Where Is Python's Sys.Path Initialized From

Where is Python's sys.path initialized from?

"Initialized from the environment variable PYTHONPATH, plus an installation-dependent default"

-- http://docs.python.org/library/sys.html#sys.path

What sets up sys.path with Python, and when?

Most of the stuff is set up in Python's site.py which is automatically imported when starting the interpreter (unless you start it with the -S option). Few paths are set up in the interpreter itself during initialization (you can find out which by starting python with -S).

Additionally, some frameworks (like Django I think) modify sys.path upon startup to meet their requirements.

The site module has a pretty good documentation, a commented source code and prints out some information if you run it via python -m site.

How does python interpreter know where to find sys module when modules are imported?

sys module is a way to access python internals, like size of objects, module load paths.

sys.path

A list of strings that specifies the search path for modules. Initialized from the environment variable PYTHONPATH, plus an installation-dependent default.

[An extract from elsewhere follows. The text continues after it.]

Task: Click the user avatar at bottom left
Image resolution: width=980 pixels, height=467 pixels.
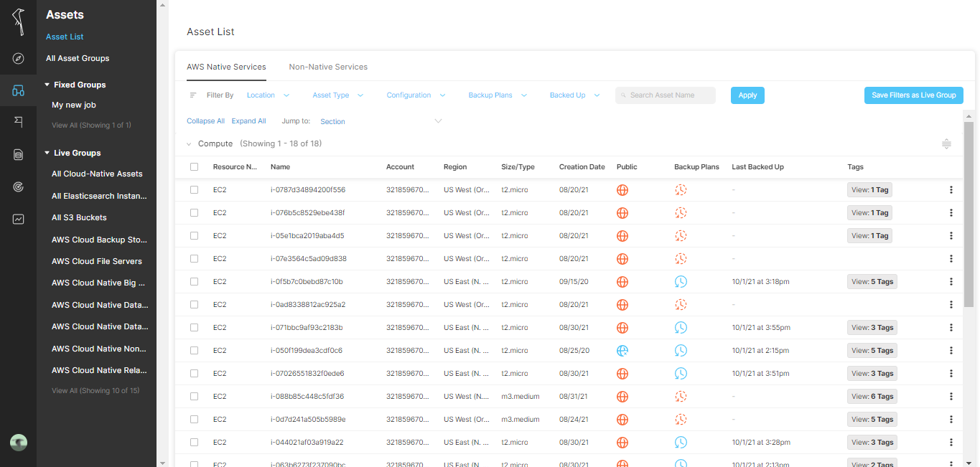Action: tap(19, 443)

On startup, python reads the PYTHONPATH env. variable, adds some other built-in paths, and runs your module. When you use import, it just looks the module up in the internal path list.

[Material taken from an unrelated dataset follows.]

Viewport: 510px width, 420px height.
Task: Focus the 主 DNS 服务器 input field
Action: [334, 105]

When you import sys and you change path, it reflects in the python internal path. But it's just an API. Had they created a add_path (and remove_path, get_path....) method(s) instead that would have made things less magical, but also less natural.

The underlying mechanism is active even when you're not using it. sys.path is a python-level API so everyone understands how to change the configuration, but python doesn't need the sys package to operate.

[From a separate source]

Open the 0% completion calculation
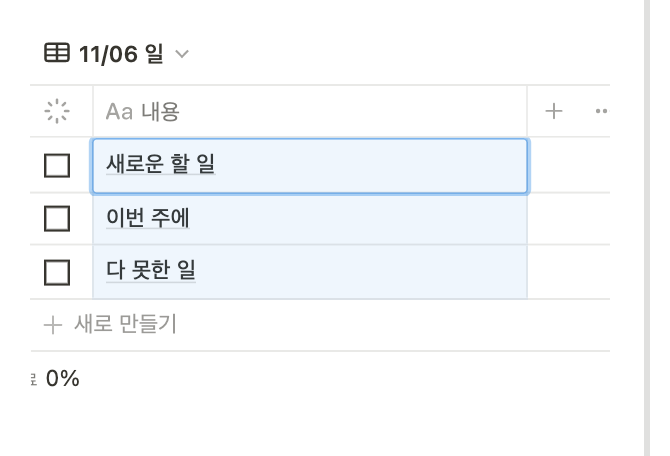Image resolution: width=670 pixels, height=456 pixels. pos(61,379)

How exactly is Python2's sys.path set in Windows?

Seems like Praveen Gollakota has good info at Troubleshooting python sys.path (repasted here:)

  • The first that is added C:\WINNT\system32\python27.zip (more details in PEP273).

  • Next ones that are added are from entries in windows registry. The entries C:\Python27\DLLs;C:\Python27\lib; C:\Python27\lib\plat-win; C:\Python27\lib\lib-tk come from HOT_KEY_LOCAL_USER/Python/PythonCore/2.7/PythonPath in the registry. More details in Python source code comments here http://svn.python.org/projects/python/trunk/PC/getpathp.c (These entries were the trickiest for me to understand until I found the link above).

  • Next, as explained in the site package documentation, sys.path is built from sys.prefix and sys.exec_prefix. On my computer both of them point to C:\Python27. And by default it searches the lib/site-packages anyway. So now the entries C:\Python27; C:\Python27\lib\site-packages are appended to the list above.

  • Next it searches each of the .pth files in alphabetical order. I have easy_install.pth, pywin32.pth and setuptools.pth in my site-packages. This is where things start getting weird. It would be straightforward if the entries in the .pth files were just directory locations. They would just get appended to the sys.path line by line. However easy_install.pth has some python code that causes the entries listed in easy_install.pth to add the packages list at the beginning of the sys.path list.

  • After this the directory entries in pywin32.pth, setuptools.pth are added at the end of the sys.path list as expected.

Note: While the above discussion pertains to Windows, it is similar even on Mac etc. On Mac it just adds different OS defaults like darwin etc. before it starts looking at site-packages directory for .pth files.

Difference between $PATH, sys.path and os.environ

This is actually more complicated than it would seem. It's unclear by the question if you understand the Linux/MacOS $PATH environment variable. Lets start there. The $PATH variable (in Python you're able to access the system environement variables from os.environ) denotes the current users $PATH variable as defined in various shell profile and environment files. It typically contains things like "/usr/bin" and other places where programs are installed. For example when you type "ls" into the system shell, the underlying system searches the $PATH for programs named "ls". So what actually gets executed is probably something like "/usr/bin/ls" I've included additional reading below.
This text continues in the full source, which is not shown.